Ecel Değişir mi?

 

Allah Teâlâ, insanın ne zaman doğacağını ve ne zaman öleceğini ezelî ve kuşatıcı ilmiyle kesin olarak bildiği için ömrün uzaması ya da kı­salması mümkün değildir. "Allah'ın her şeye gücü yeter, binâena­leyh daha fazla ya­şamak için kulun yapacağı duâyı kabul etmek O'nun için zor ya da imkânsız değildir" demek bir çelişkidir. Çünkü Allah Teâlâ, tüm geleceği olduğu gibi, her insanın ne zaman öleceğini de önce­den ve kesin olarak bilir. Bu bakımdan duâ ile değişerek ileri bir za­mana erte­lendiği sanılan ecel, aslında, Allah tara­fından kesin şekilde be­lirlenmiş olan ecel­dir. Şu halde Allah'ın bir kimse için takdir buyur­duğu ölüm tarihini bu kişinin duâsıyla değiştirmesi demek, O'nun bu olayı sonra düşünmesi ve iki şey arasında tercih yapması gibi ezelî bil­gisine ters düşen bir durum­dur. Buna "Bedâ" denir. Bedâ ise Şiîlikte bir inançtır ve Allah'ın sıfatla­rına, kemal ve kuşatıcılığına aykırıdır.

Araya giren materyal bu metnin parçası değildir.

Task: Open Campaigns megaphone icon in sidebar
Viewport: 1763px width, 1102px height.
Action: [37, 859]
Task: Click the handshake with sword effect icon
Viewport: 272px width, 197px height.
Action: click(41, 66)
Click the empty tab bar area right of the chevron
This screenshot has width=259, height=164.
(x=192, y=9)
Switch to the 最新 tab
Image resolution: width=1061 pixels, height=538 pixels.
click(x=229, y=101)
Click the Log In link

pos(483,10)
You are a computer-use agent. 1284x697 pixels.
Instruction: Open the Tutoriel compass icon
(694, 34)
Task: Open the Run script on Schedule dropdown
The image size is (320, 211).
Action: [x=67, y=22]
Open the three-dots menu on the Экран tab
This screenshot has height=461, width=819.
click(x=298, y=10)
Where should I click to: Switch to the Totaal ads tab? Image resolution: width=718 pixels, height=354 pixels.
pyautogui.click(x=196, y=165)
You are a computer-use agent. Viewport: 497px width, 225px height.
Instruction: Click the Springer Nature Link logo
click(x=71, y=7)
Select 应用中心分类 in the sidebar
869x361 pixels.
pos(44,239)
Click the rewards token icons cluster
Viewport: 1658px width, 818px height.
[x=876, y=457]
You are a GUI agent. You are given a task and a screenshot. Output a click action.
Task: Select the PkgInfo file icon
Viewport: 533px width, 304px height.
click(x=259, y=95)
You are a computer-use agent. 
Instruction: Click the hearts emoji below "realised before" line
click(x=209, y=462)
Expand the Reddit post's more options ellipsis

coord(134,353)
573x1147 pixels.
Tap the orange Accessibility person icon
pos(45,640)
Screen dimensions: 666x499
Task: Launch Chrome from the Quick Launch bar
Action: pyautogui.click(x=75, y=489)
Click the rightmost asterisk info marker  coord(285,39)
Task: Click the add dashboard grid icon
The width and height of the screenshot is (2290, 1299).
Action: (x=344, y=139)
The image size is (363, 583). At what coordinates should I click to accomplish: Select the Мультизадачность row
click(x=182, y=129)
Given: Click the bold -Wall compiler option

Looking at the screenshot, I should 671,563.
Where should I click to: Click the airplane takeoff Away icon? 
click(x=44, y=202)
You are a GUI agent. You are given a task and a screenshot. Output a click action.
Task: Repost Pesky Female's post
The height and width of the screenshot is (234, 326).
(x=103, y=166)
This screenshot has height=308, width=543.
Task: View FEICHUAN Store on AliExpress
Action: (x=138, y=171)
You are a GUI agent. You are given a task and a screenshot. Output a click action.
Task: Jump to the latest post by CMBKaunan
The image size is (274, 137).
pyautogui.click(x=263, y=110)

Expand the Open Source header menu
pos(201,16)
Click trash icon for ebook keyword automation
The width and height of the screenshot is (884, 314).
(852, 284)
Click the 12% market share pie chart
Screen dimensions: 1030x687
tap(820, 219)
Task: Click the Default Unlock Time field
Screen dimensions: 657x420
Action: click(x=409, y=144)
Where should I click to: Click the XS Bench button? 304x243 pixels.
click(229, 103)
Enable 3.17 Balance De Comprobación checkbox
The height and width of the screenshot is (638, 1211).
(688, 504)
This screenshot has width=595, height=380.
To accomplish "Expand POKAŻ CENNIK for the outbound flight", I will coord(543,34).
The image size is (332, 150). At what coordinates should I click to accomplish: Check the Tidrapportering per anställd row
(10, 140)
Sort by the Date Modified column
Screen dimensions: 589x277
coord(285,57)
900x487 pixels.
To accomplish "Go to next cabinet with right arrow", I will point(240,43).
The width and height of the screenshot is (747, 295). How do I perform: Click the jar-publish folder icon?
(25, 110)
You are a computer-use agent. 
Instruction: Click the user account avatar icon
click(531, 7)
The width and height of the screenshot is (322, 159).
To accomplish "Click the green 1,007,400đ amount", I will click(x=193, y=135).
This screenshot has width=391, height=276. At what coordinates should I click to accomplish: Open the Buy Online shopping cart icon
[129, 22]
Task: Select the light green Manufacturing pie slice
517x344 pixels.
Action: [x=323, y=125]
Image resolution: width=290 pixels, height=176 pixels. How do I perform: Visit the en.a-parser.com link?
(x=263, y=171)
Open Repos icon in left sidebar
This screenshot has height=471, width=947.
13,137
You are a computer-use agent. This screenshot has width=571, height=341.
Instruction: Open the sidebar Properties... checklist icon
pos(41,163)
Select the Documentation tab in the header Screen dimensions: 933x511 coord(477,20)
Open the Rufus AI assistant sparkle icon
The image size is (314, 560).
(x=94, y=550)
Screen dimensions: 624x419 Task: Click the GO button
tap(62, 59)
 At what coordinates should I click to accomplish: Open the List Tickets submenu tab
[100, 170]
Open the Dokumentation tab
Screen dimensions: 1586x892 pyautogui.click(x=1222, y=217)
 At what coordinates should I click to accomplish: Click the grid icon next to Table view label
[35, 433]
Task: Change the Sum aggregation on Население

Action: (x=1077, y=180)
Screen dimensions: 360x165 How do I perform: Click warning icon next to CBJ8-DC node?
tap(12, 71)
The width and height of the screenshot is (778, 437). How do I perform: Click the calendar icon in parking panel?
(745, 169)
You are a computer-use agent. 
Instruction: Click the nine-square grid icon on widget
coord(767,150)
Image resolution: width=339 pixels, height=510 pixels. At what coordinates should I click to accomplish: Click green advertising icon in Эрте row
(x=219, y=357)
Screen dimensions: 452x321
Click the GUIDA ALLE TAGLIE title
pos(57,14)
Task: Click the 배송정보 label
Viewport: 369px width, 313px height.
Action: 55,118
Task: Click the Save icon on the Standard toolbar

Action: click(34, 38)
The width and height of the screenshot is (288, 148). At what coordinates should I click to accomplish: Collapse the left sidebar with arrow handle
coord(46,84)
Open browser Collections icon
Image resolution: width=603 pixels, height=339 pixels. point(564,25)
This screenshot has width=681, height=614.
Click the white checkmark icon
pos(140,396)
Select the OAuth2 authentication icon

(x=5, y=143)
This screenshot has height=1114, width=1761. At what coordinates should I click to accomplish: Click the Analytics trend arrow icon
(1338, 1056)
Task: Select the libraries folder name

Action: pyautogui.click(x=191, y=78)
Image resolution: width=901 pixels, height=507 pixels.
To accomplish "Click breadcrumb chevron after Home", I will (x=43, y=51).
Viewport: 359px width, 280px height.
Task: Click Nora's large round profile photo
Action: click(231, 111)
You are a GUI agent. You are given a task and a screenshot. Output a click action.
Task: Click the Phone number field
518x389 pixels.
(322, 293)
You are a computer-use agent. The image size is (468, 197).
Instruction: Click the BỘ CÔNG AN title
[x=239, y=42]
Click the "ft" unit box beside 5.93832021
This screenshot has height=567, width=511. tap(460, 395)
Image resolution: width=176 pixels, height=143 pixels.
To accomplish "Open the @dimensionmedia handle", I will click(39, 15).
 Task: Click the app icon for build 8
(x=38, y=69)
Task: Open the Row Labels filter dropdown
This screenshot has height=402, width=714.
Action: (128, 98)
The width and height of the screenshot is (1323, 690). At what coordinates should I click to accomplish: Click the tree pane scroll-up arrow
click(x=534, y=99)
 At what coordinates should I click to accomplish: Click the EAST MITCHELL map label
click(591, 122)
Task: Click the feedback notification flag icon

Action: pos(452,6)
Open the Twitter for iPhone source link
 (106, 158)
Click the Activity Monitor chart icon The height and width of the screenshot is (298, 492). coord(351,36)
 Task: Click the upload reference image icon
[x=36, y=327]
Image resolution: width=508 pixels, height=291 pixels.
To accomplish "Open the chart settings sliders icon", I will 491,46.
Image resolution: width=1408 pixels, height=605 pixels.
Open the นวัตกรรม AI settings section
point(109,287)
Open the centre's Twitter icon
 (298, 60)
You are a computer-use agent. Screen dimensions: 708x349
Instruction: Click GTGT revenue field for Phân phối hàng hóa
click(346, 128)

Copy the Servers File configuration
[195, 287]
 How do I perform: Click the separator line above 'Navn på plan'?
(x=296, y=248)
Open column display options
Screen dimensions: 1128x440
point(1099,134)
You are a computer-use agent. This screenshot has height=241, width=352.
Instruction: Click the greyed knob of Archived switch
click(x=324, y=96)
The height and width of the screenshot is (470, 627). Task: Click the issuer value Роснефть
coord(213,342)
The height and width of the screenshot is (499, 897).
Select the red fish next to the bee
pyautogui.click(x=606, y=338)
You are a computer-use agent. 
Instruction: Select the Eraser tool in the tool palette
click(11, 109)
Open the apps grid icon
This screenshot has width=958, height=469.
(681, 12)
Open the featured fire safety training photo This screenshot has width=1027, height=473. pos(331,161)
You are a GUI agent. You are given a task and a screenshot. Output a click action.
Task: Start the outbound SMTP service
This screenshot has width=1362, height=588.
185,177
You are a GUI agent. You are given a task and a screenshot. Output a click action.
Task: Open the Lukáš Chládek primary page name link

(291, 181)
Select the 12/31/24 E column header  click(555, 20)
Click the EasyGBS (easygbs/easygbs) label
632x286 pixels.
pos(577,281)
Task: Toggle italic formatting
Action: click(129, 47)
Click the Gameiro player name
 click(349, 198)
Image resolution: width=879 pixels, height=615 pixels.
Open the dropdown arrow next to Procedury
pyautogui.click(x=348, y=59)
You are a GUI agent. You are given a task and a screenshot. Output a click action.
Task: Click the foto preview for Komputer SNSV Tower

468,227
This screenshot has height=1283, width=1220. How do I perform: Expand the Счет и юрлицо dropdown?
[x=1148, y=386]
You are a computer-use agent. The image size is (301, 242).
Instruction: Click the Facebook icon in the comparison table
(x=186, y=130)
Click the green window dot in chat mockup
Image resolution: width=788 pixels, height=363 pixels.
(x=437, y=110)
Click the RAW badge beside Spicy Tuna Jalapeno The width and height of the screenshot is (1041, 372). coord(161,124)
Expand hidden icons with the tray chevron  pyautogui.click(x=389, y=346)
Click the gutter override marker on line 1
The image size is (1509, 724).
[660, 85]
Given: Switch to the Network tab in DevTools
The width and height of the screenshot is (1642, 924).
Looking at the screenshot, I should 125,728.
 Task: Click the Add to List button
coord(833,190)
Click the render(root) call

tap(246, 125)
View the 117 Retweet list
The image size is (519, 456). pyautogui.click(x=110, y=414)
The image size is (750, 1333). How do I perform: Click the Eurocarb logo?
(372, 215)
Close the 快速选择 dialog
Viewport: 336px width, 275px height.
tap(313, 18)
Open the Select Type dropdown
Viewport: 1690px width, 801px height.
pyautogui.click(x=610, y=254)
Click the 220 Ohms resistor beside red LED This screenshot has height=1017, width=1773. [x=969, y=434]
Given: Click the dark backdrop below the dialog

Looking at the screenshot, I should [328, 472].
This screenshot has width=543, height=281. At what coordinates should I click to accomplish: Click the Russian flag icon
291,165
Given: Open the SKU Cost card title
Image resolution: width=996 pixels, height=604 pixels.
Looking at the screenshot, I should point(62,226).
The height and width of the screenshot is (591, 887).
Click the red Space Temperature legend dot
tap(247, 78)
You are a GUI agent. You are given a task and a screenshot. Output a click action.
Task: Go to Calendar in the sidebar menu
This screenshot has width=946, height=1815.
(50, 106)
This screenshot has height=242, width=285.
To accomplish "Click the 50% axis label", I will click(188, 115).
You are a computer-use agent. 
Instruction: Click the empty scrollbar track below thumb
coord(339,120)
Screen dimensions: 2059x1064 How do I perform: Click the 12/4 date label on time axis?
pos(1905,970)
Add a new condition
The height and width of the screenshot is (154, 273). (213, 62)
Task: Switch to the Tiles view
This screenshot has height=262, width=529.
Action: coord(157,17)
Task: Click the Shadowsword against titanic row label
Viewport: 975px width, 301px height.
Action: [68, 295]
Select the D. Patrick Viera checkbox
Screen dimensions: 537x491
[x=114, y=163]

"Allah dilediğini siler, dilediğini de (olduğu gibi) bırakır." (13/Ra'd, 39) me­alin­deki âyet-i kerimeye dayanarak ömrün artıp eksilebileceğine, ya da başka bir ifade ile ecelin değişebileceğine inanmak da bir yanılgıdır. Gerçekte Allah'ın, dilediğini silmesi; O'nun başlangıcı ve sınırı ol­ma­yan bilgisiyle, -yok olmasını belirlediği şeyi- zamanı geldiğinde or­tadan kaldırması ve de­vam edecek olan şeyi de vâdesine kadar bek­letmesi demektir.

Burada şöyle bir soru ile karşılaşmak mümkündür: "Mâdem ki her şey önceden kesin olarak belirlenmiştir ve her şey za­manı gelince olup bitmektedir, öyle ise kulun duâ etmesi, örneğin, şer ve belâların def olması, barışın, huzur ve mutluluğun gelmesi için di­lekte bu­lunması bir anlam taşımamaktadır. Halbuki Allah Teâlâ: "Rabbiniz bu­yurdu, Bana duâ edin, Benden dilekte bulunun, sizin için kabul ede­yim." (40/Mü'min, 60) diyor. Bu nasıl açıklanabilir? "

Önce şu gerçeği anlamaya çalışmak gerekir ki, Allah'ın kesin yasa­ları arasındaki ilişkilerde insanın ruhsal ve psikolojik yönlenmesini sağ­layan etkiler vardır. Şer, kötülük, sıkıntı ve huzursuzluk, ya da ha­yır, huzur, se­vinç ve bereket göreceli kavramlardır. Bunlar herkese göre deği­şir. Nitekim aynı olayın, birini sevindirirken, bir diğerini acılara boğ­duğu bi­linen bir ger­çektir. Örneğin Allah Teâlâ, kullarından birinin duâsını ka­bul ederek ama­cını gerçekleştirmekle onu sevindirmeyi, buna karşın o kimseden nefret eden bir diğerini de dolayısıyla aynı anda üzmeyi ezelî ilminde takdir etmiş olabilir. Şu halde bir kimse­nin, örneğin: "Allah'ım beni mutlu kıl!" diye duâ etmesi üzerine o insa­nın gerçekten de her­hangi bir nedenle mutluluk duymaya başla­ması Allah'ın ezelde böyle bir olayı bilmiş olmasındandır.

Ecel ve ömür meselelerine gelince bunlarda hiçbir izâfîlik yoktur. Bilâkis ömür, ecel ve ölüm çok somut hayat olaylarıdır. Bunların ke­sin ve pozitif açıklamaları vardır. Her insana göre farklı anlamlarda yo­rum­lana­mazlar. Ölüm olayı, her insanın kanaat ve yargısında yine ölümdür. Ecel ve ömür de böyledirler. Dolayısıyla ölümü hazırlayan nedenlerle; değişken, izâfî psikolojik olayları karıştırmamak gerekir.